MORGAN SKERIES | STAFF REPORTER | firstname.lastname@example.org
At the beginning of the semester, first-year students received 50 Dawg Bucks from President Danko as a compensation for having to stand out in the rain on move-in day.
More than $50,000 was spent on this compensation due to the large size of the class of 2020.
Although many students on Butler’s campus have Dawg Bucks and Flex Dollars, not many know the difference between the two or where they are used.
Flex Dollars are part of any semester meal plan available for purchase. All unused Flex Dollars will not roll-over into the next semester.
Flex Dollars can be used at any of the dining options on campus, as well as Starbucks, C-Club and C-Store. They are also accepted in the Butler Bookstore for buying items such as notebooks, medicine, personal hygiene items and headphones.
Students, including sophomore Megan Watson, use Flex Dollars regularly.
“I normally use them at C-Club if I don’t have time to get dinner or if Atherton is closed,” she said. “I occasionally use them at Starbucks too. Those are definitely the two places I use my Flex Dollars the most.”
Dawg Bucks is money that can be added to a student’s meal plan when purchased through Butler’s Dining Services. They are loaded onto a student’s ID and can be used at every location that accepts Flex Dollars. Unlike Flex Dollars, Dawg Bucks can be used off campus at specific locations, such as Qdoba and HotBox Pizza. Using them, however, is not always reliable.
First-year Hanna Amsler had a difficult experience using Dawg Bucks.
“I went to Qdoba and their scanner wasn’t working, but they said they’d have it fixed soon.” Amsler said.
Unlike Flex Dollars, Dawg Bucks actually roll over into the next semester and even into the next academic year.
Dawg Bucks are not taxed and usually come with discounts.
The Butler Connection advertises Dawg Bucks, which sometimes offer deals from five percent to 15 percent of free money, depending on how much a student purchases. Purchasing $50 or more of Dawg Bucks means the buyer could earn five percent of their purchase for free. For example, if a student purchases 100 Dawg Bucks, he or she would receive a total of 105 Dawg Bucks.

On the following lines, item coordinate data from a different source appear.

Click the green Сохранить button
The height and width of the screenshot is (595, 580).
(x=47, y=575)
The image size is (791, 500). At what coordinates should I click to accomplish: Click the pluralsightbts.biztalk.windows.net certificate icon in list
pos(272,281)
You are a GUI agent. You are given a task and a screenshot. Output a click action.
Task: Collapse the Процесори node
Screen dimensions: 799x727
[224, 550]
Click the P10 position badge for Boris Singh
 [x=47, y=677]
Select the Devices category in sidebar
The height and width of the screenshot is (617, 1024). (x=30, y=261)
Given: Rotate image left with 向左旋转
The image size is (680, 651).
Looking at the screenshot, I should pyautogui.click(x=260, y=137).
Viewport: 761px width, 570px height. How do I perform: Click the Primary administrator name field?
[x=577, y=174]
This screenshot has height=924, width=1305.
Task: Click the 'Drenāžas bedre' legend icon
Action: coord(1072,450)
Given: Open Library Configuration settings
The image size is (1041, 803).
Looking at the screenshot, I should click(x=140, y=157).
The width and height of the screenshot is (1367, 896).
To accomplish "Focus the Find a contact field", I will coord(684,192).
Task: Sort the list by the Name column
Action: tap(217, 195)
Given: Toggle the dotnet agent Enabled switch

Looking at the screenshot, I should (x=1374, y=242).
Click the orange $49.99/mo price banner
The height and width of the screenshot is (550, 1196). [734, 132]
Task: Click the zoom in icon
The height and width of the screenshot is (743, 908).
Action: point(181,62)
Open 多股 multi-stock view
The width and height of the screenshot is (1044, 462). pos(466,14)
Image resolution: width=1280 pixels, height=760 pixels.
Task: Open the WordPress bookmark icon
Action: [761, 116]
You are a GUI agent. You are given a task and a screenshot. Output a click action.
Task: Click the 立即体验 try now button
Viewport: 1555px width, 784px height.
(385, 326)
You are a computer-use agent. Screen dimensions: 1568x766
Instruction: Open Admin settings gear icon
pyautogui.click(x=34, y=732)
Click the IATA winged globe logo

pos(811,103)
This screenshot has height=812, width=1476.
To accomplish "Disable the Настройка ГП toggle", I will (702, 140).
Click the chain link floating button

The free Dawg Bucks the first years received were on the minds of several students as well. Watson shared her feelings about the compensation.
“Personally it doesn’t anger or frustrate me just because I don’t really use Dawg Bucks, but it’s a good deal for the first year class” Watson said.
First-year Matt Monge said he plans on using his free 50 Dawg Bucks soon.
“I plan on using my Dawg Bucks to treat my friends,” Monge said.